## Actions to take
A. In the text about Fatty15, how much C15:0 does each capsule deliver?
B. In the text about Fatty15, rewrite the passage that begins at the words "What C15:0 Actually" and stops after "a flavoring agent.", changing "butter" to "cream".
C. According to the text about Fatty15, why have blood levels of C15:0 declined in many populations?

## Selected extract
Fatty15 contains a single active ingredient: pentadecanoic acid, also known as C15:0, a type of odd-chain saturated fatty acid. Each capsule delivers 100 mg of this fat, and the recommended dose is one capsule per day. That simplicity is the product’s main selling point: one ingredient, one capsule, no complex formulations.
What C15:0 Actually Is
Pentadecanoic acid is a 15-carbon saturated fat found naturally in whole dairy products like butter and full-fat milk. It belongs to a category called odd-chain saturated fatty acids, which are structurally different from the more common even-chain fats (like the 16-carbon palmitic acid found in palm oil). Your body doesn’t produce C15:0 on its own, and as diets have shifted away from whole-fat dairy over the past several decades, blood levels of this fat have declined in many populations.
The version used in Fatty15 is a pure, free fatty acid form of C15:0. It has been evaluated by the Flavor and Extract Manufacturers Association (FEMA) expert panel and carries a GRAS (Generally Recognized as Safe) designation on the FDA’s food substances database, where it is listed as a flavoring agent.
How C15:0 Works in the Body
C15:0 does two main things at the cellular level: it strengthens cell membranes and supports mitochondria, the structures inside cells that produce energy.
Because C15:0 is a saturated fat with an odd-numbered carbon chain, it resists the kind of damage (called lipid peroxidation) that breaks down cell membranes over time. When it integrates into cell membranes, it makes them more stable and less vulnerable to oxidative stress. Research published in the World Journal of Cardiology found that supplementation with C15:0 improved red blood cell stability and reduced the breakdown of red blood cells in animal studies.
On the mitochondrial side, C15:0 at concentrations around 10 to 50 micromoles per liter restores the electrical charge that mitochondria need to generate energy efficiently. Specifically, it boosts the activity of a key step in the energy production chain (complex II), which helps cells produce more of their primary fuel, ATP, while generating fewer harmful byproducts called reactive oxygen species. In simpler terms, it helps your cells’ power plants run more cleanly. It also activates pathways involved in creating new mitochondria, which could increase the overall supply of healthy, functioning energy producers in tissues like the heart.

Stored data:
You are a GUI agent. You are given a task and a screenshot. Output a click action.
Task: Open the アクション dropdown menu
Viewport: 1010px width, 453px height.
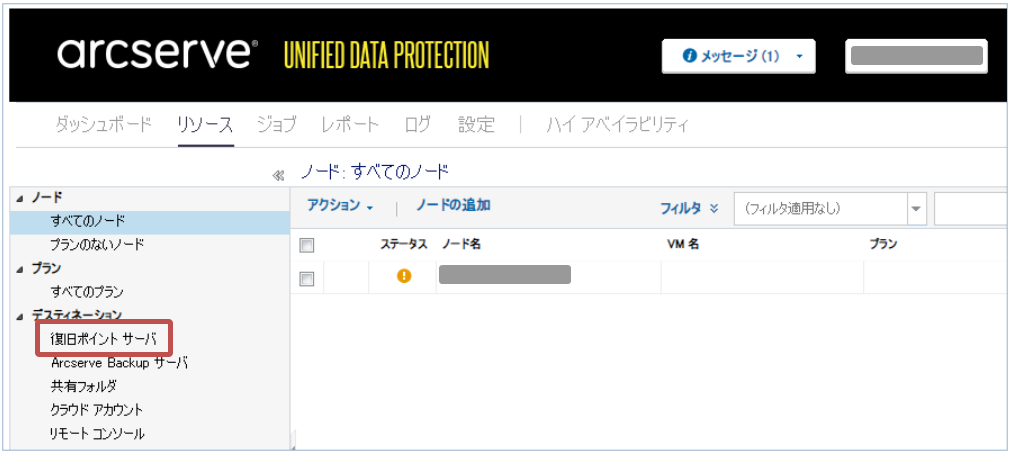click(340, 206)
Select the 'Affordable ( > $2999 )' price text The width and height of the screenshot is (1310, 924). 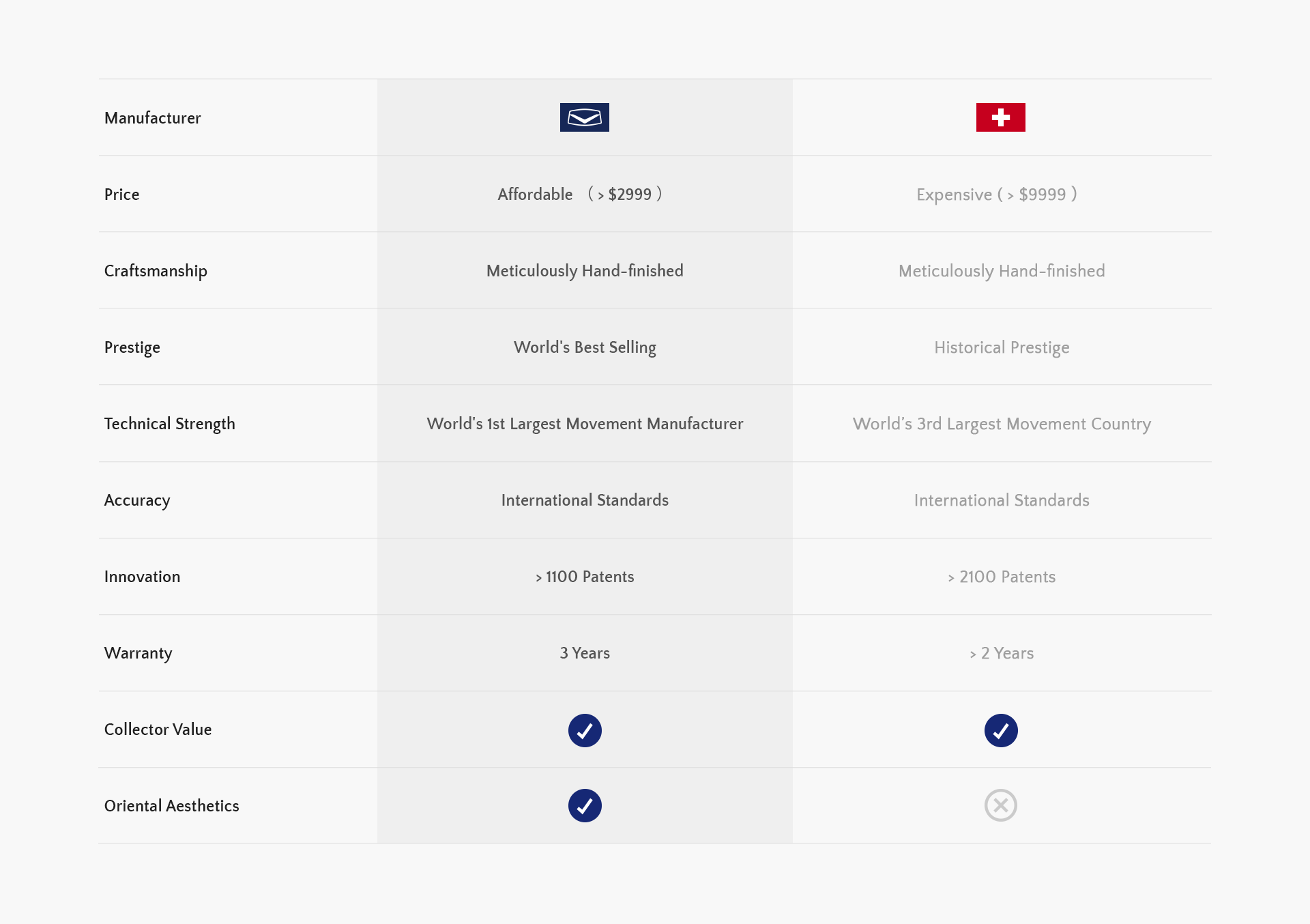tap(580, 194)
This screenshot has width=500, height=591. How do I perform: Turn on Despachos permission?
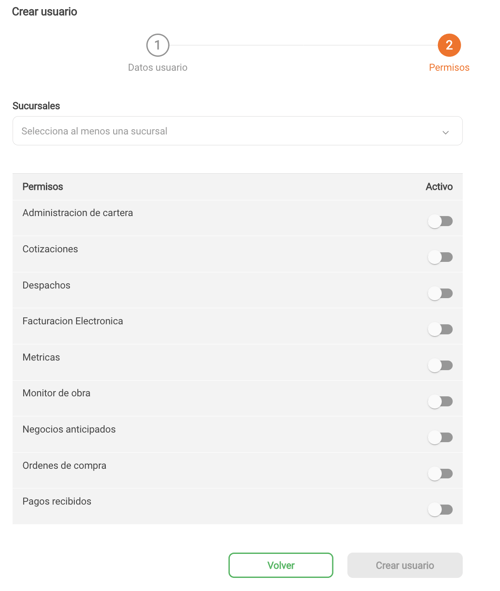[440, 293]
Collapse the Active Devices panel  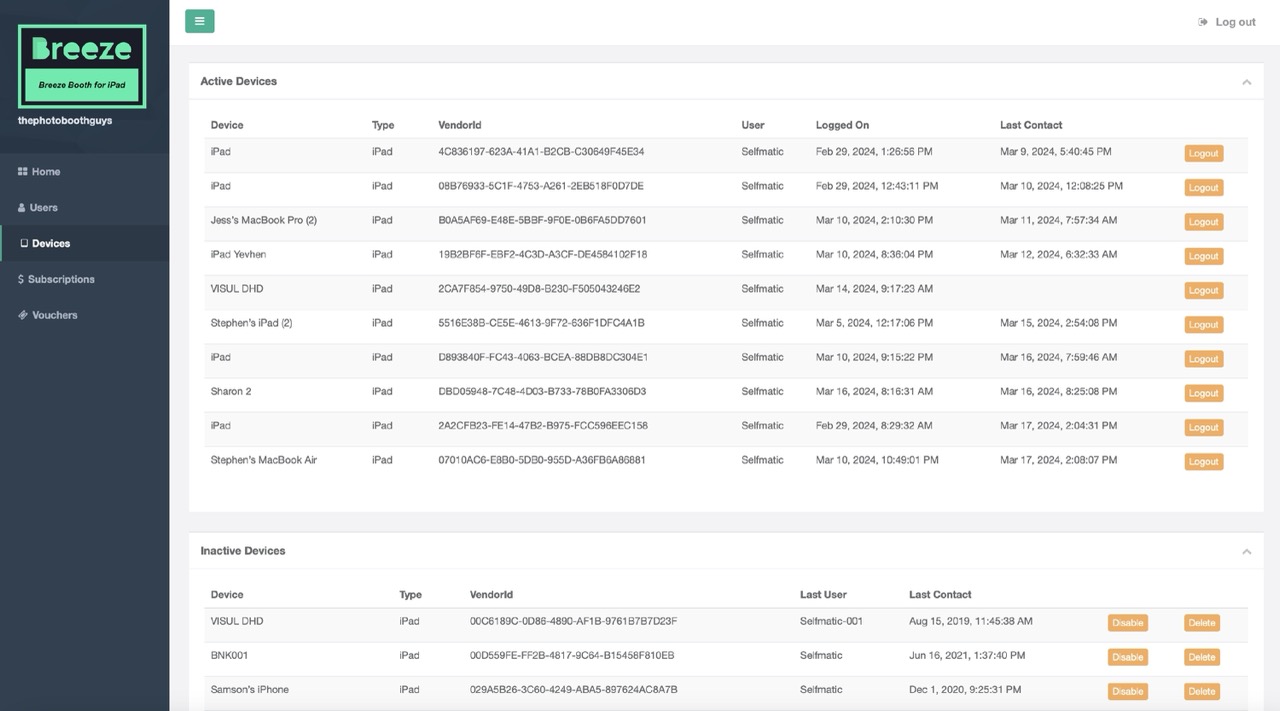(1246, 82)
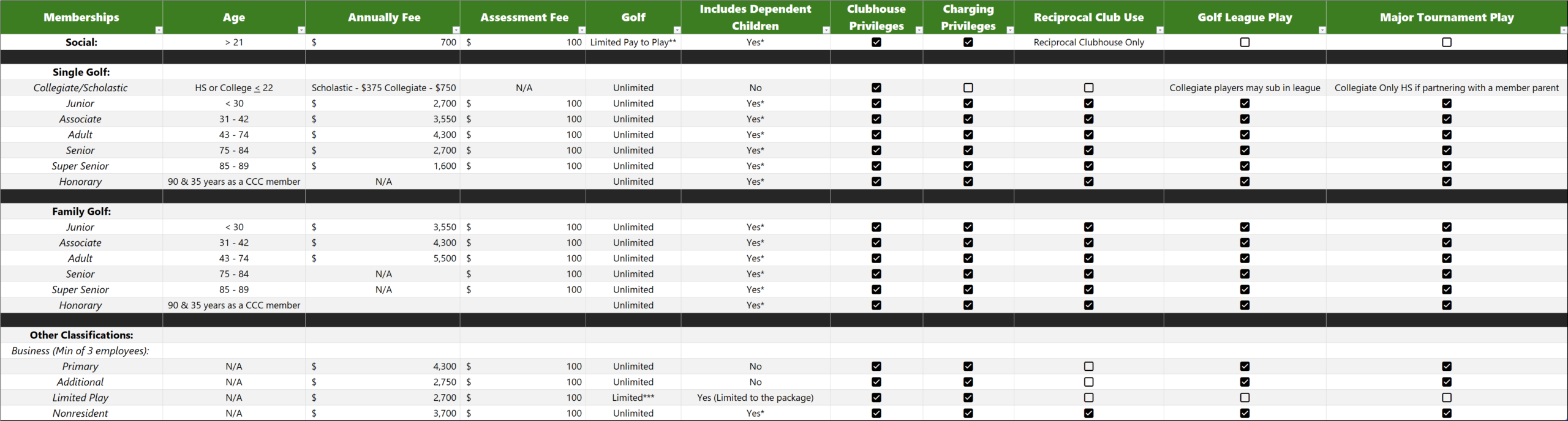
Task: Select the 'Limited Pay to Play**' cell
Action: (x=633, y=42)
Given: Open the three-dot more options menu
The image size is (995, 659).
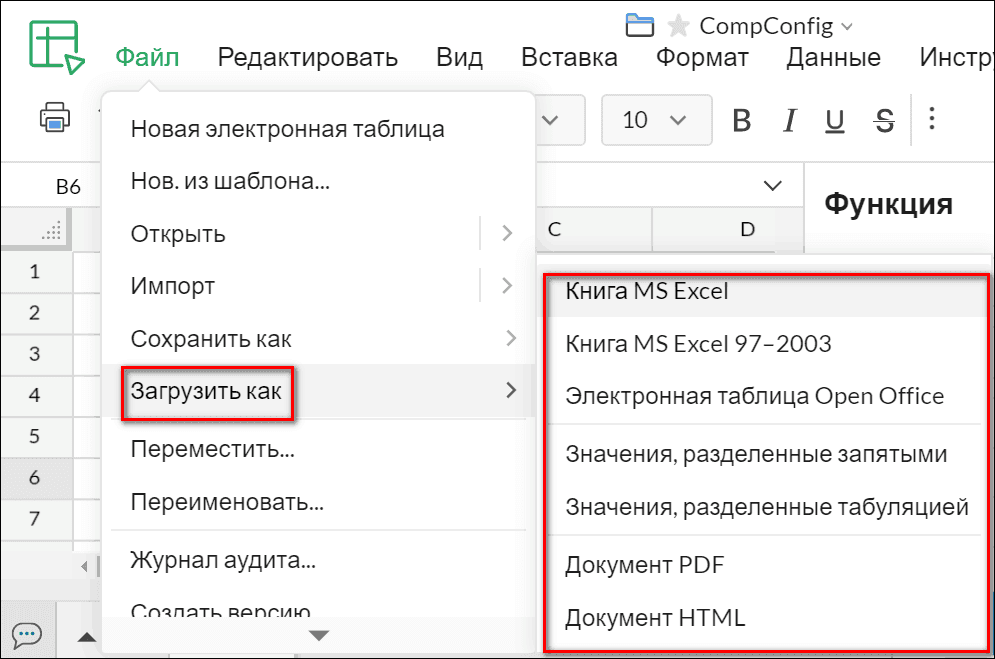Looking at the screenshot, I should 932,117.
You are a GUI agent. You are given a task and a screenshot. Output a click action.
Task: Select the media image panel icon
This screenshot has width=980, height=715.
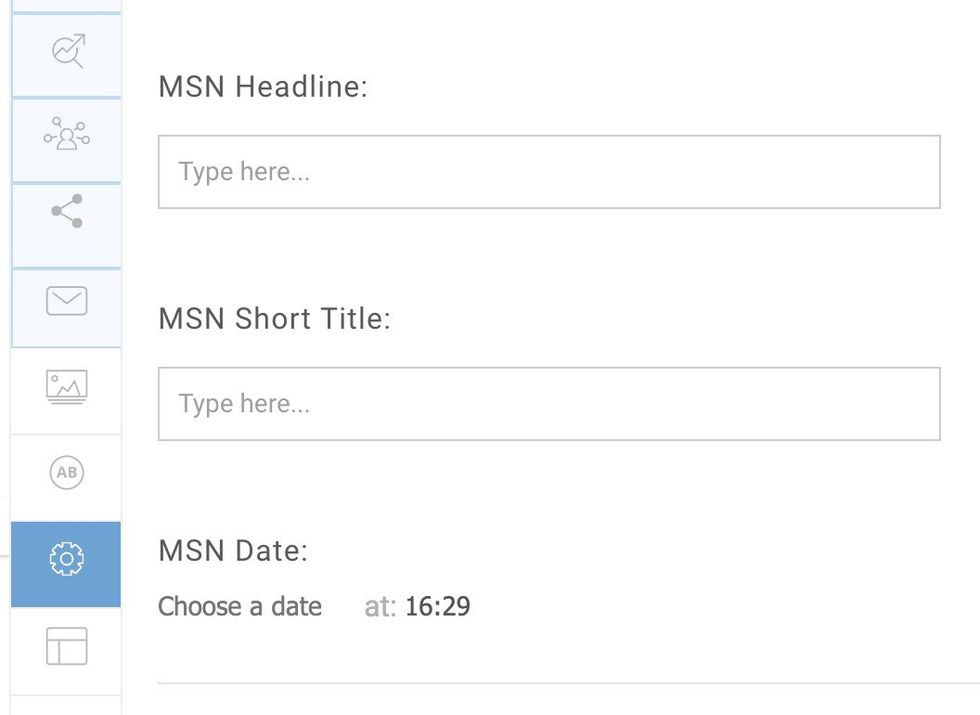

## Task solutions
A. Each capsule delivers 100 mg of C15:0.

B.
What C15:0 Actually Is
Pentadecanoic acid is a 15-carbon saturated fat found naturally in whole dairy products like cream and full-fat milk. It belongs to a category called odd-chain saturated fatty acids, which are structurally different from the more common even-chain fats (like the 16-carbon palmitic acid found in palm oil). Your body doesn’t produce C15:0 on its own, and as diets have shifted away from whole-fat dairy over the past several decades, blood levels of this fat have declined in many populations.
The version used in Fatty15 is a pure, free fatty acid form of C15:0. It has been evaluated by the Flavor and Extract Manufacturers Association (FEMA) expert panel and carries a GRAS (Generally Recognized as Safe) designation on the FDA’s food substances database, where it is listed as a flavoring agent.

C. The body doesn't produce C15:0 on its own, which is found naturally in whole dairy products. As diets have shifted away from whole-fat dairy over the past several decades, blood levels of this fat have declined.